How to Find Real Estate Equity Investment Opportunities
If you’re interested in the possibility of participating in a real estate equity investment, your first move should be building up a network of real estate professionals. Joining a Real Estate Investors Association is a great place to network with potential Sponsors (another name for General Partners) who may be looking to raise some capital for an upcoming project by selling off shares of their investment.
Another way to find venture capital opportunities for real estate investing is to look for private equity funds offered by private equity firms. Investing in these portfolio companies is not like purchasing assets available on a publicly traded market. Rather, these types of equity funds are more like equity mutual funds managed by a financial advisor. However, in this case, the advisor and decision-maker in charge of the fund is the lead investor or General Partner in a real estate venture. Such equity firms that focus on raising equity capital can provide an easy path to diversification for a retail investor interested in real estate but unable to invest on their own or take time away from their own work.
With the advent of the internet and app culture, it’s become easier than ever to invest in the growth equity opportunities made available by equity funds that are available to the general public—with real estate projects yielding opportunities both in terms of American equity and international equity. Investors just need to remember that these types of equity investments are less regulated.
How to Attract Private Equity Investment
If you’re a real estate developer, equity investment can be a great way to raise funds for a project. In some situations, you will indefinitely sell off shares of interest in your property, but you will avoid jeopardizing your own investment in the asset—because equity investors cannot position your property as collateral in the agreement.
It can be difficult to find a few angel investors who provide you with the funds you need to complete a project—so setting up an equity fund might just be the best investment avenue toward getting your real estate project completed. Since 2015, this has been even easier, since the US Securities and Exchange Commission (SEC) ruled that both accredited and non-accredited investors can participate in equity funds.
Real estate developers and investors would also benefit from building up a network of like-minded real estate professionals such as lenders, real estate agents, and other investors. One of the easiest ways to do this is to join their local Real Estate Investors Association, where they can easily build such a network and find investment advice.
What Is an Equity Investment in Real Estate?
Most investors in real estate lack the funds or the experience to enter into larger projects, such as those in commercial real estate investing.

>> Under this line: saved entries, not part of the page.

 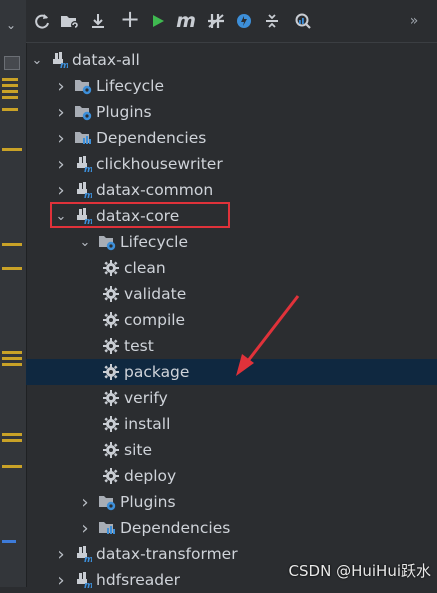 What do you see at coordinates (232, 190) in the screenshot?
I see `tree-item-module: › m datax-common` at bounding box center [232, 190].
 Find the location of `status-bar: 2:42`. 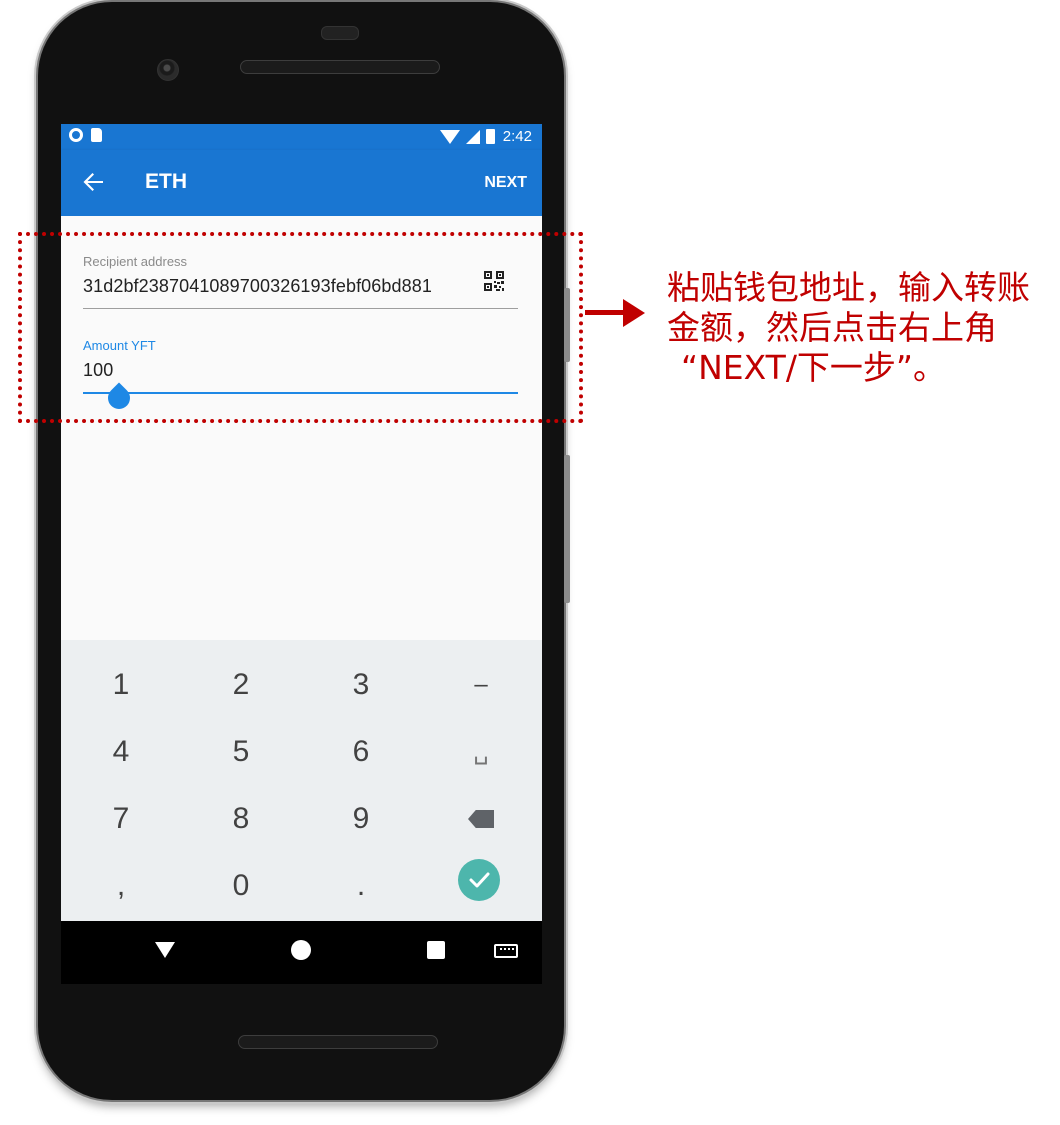

status-bar: 2:42 is located at coordinates (302, 137).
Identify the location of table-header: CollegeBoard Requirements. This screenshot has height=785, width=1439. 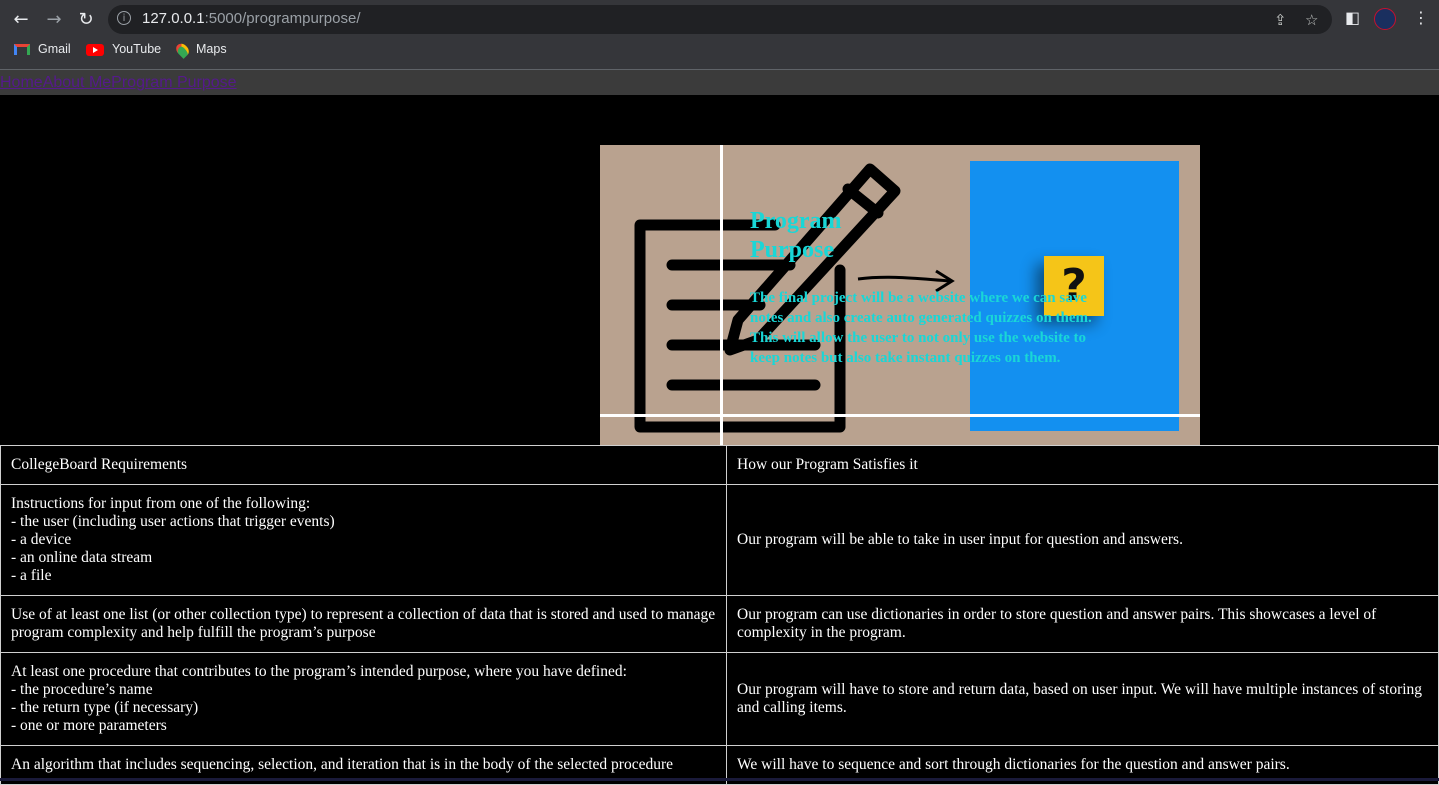
(364, 465).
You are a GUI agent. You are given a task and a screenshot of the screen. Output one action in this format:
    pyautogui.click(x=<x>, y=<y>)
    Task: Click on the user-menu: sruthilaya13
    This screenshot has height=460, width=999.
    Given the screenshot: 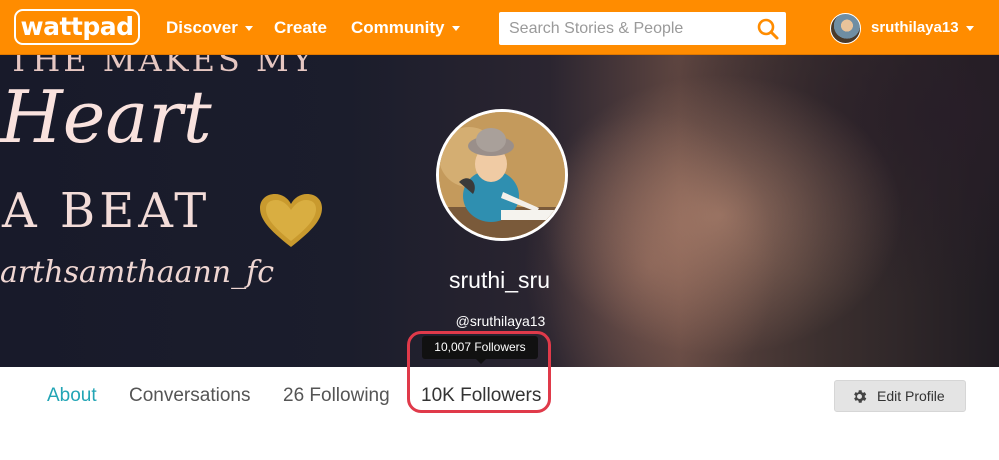 What is the action you would take?
    pyautogui.click(x=922, y=28)
    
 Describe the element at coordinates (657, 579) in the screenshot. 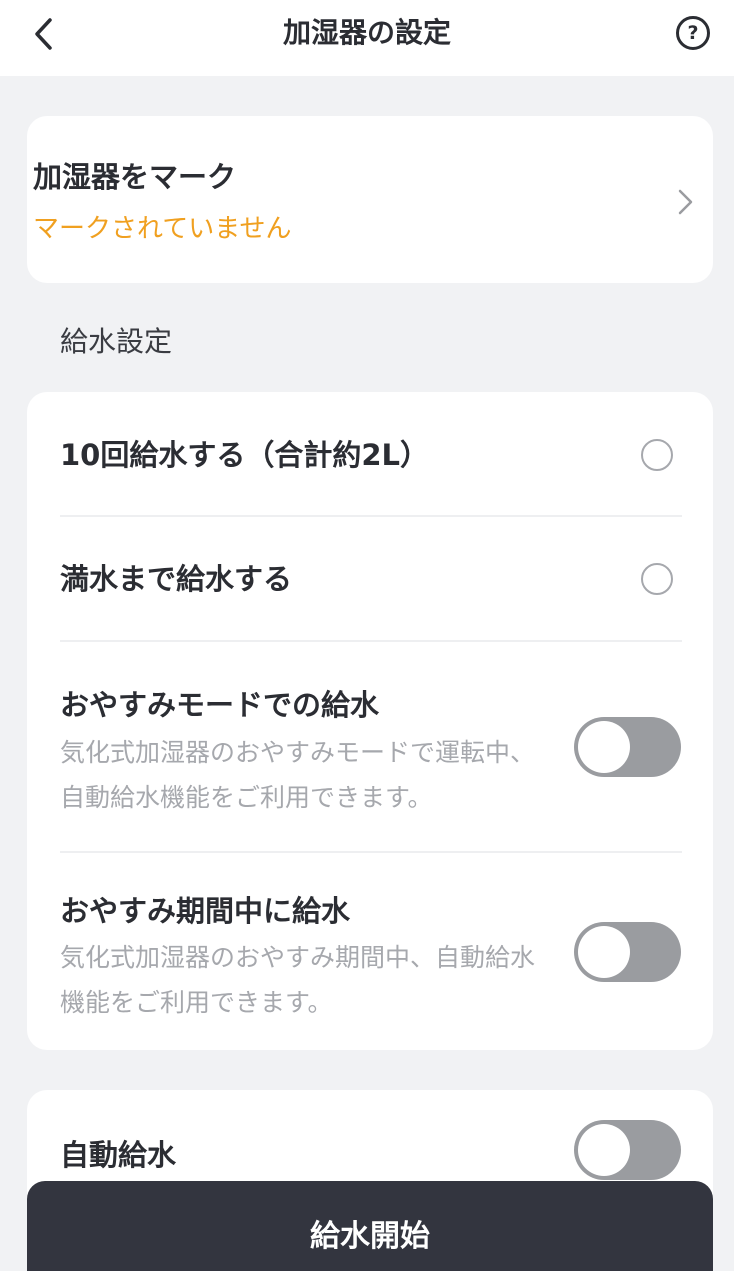

I see `option-full-tank-radio` at that location.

Crowdfunding can be an attractive option for participating in such larger ventures, especially when the ROI is uncapped and can possibly produce a long term cash flow.
Equity investment in real estate gives these investors the opportunity to enter a venture as limited partners. They can put their money to work without having to involve themselves in running the project. Though their investment isn’t guaranteed with a lien on the property in question, they can see excellent returns with tax benefits and smaller fees.
For active and experienced investors, equity investing is still an attractive type of asset. It provides them with the opportunity to build a passive income stream, without having to forfeit a large amount of capital upfront or break off their involvement from current projects of their own.